▸ **WHAT THE TASK REQUIRES**: Present the material from its start through the line containing "coordinates (1125, 71)." as a Markdown table with the columns Row and Line, skipping blank lines. Leave the pictures out of the table.

A series of records:
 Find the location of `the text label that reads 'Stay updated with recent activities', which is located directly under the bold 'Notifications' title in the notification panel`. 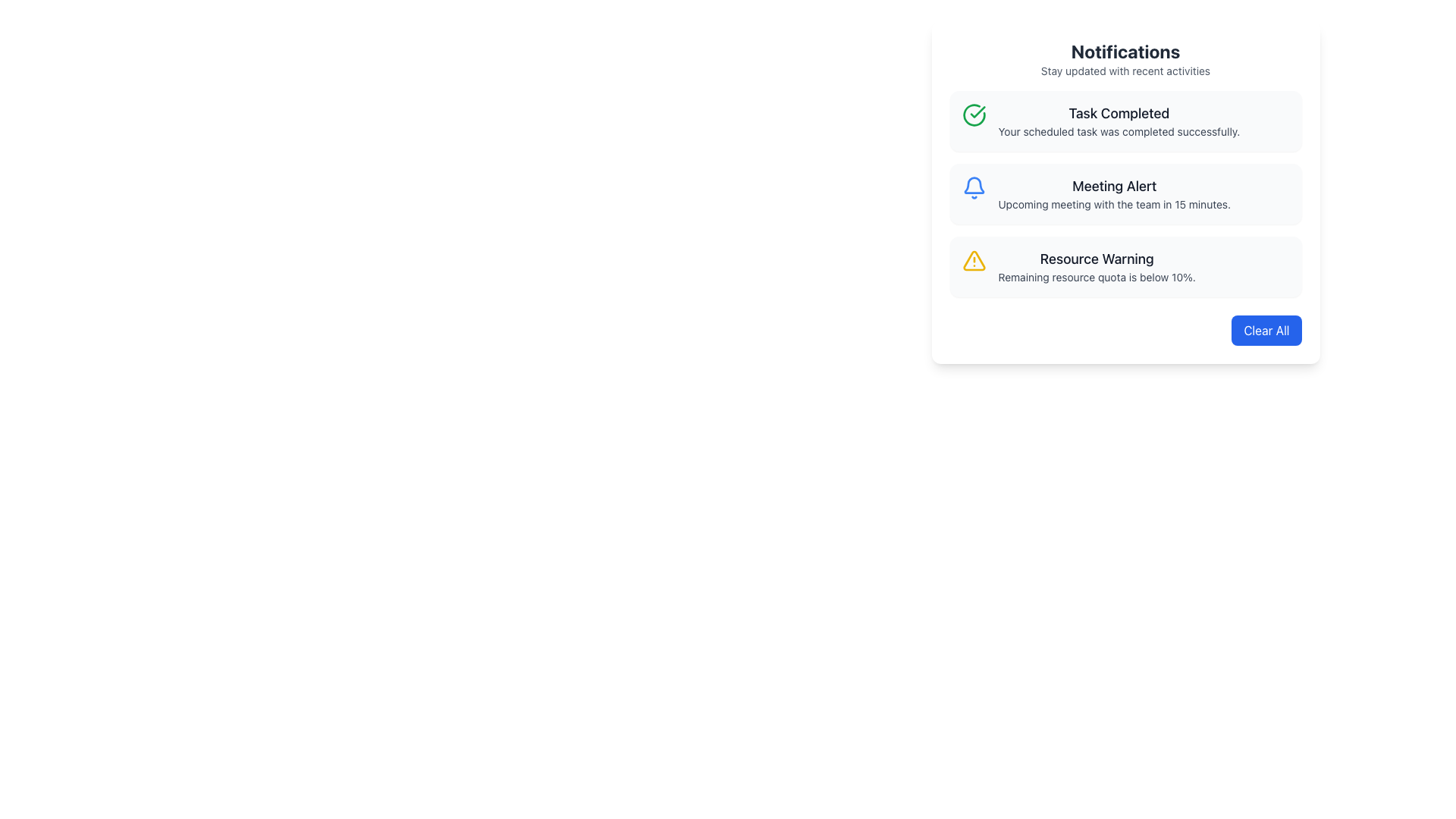

the text label that reads 'Stay updated with recent activities', which is located directly under the bold 'Notifications' title in the notification panel is located at coordinates (1125, 71).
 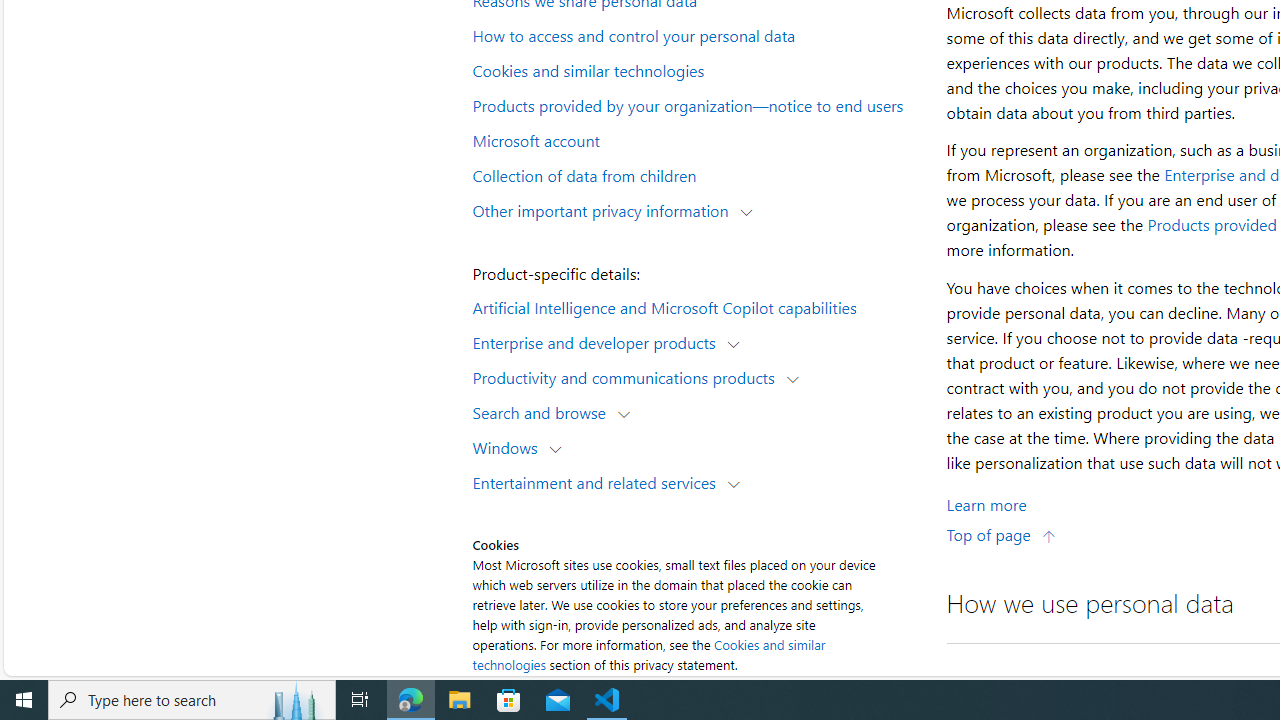 What do you see at coordinates (604, 209) in the screenshot?
I see `'Other important privacy information'` at bounding box center [604, 209].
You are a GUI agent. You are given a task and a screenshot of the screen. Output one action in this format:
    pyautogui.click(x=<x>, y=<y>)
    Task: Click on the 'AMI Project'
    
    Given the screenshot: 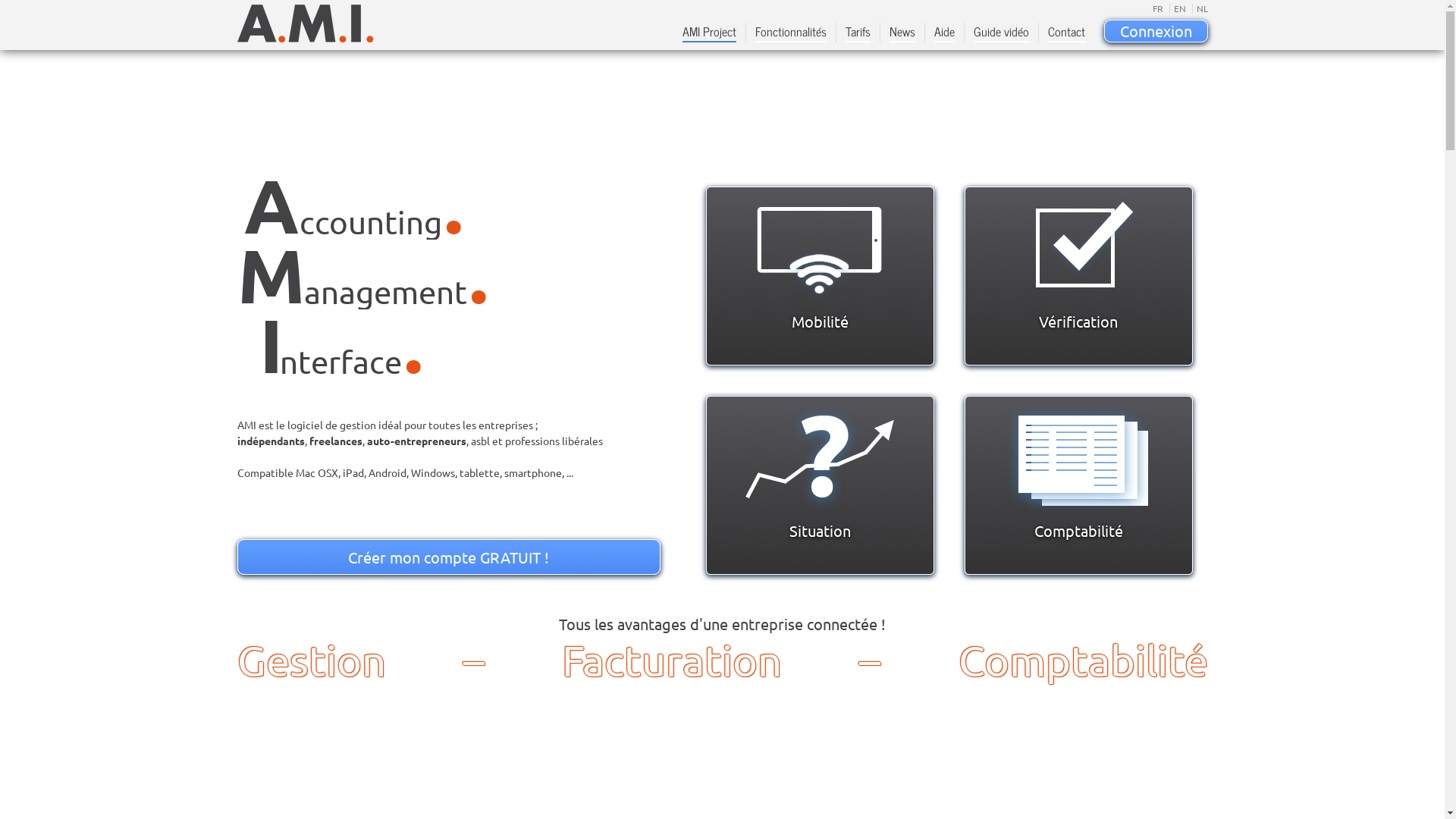 What is the action you would take?
    pyautogui.click(x=708, y=33)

▸ **ANSWER FOR THE TASK**:
| Row | Line |
|---|---|
| 1 |  Find the location of `the text label that reads 'Stay updated with recent activities', which is located directly under the bold 'Notifications' title in the notification panel`.  |
| 2 | the text label that reads 'Stay updated with recent activities', which is located directly under the bold 'Notifications' title in the notification panel is located at coordinates (1125, 71). |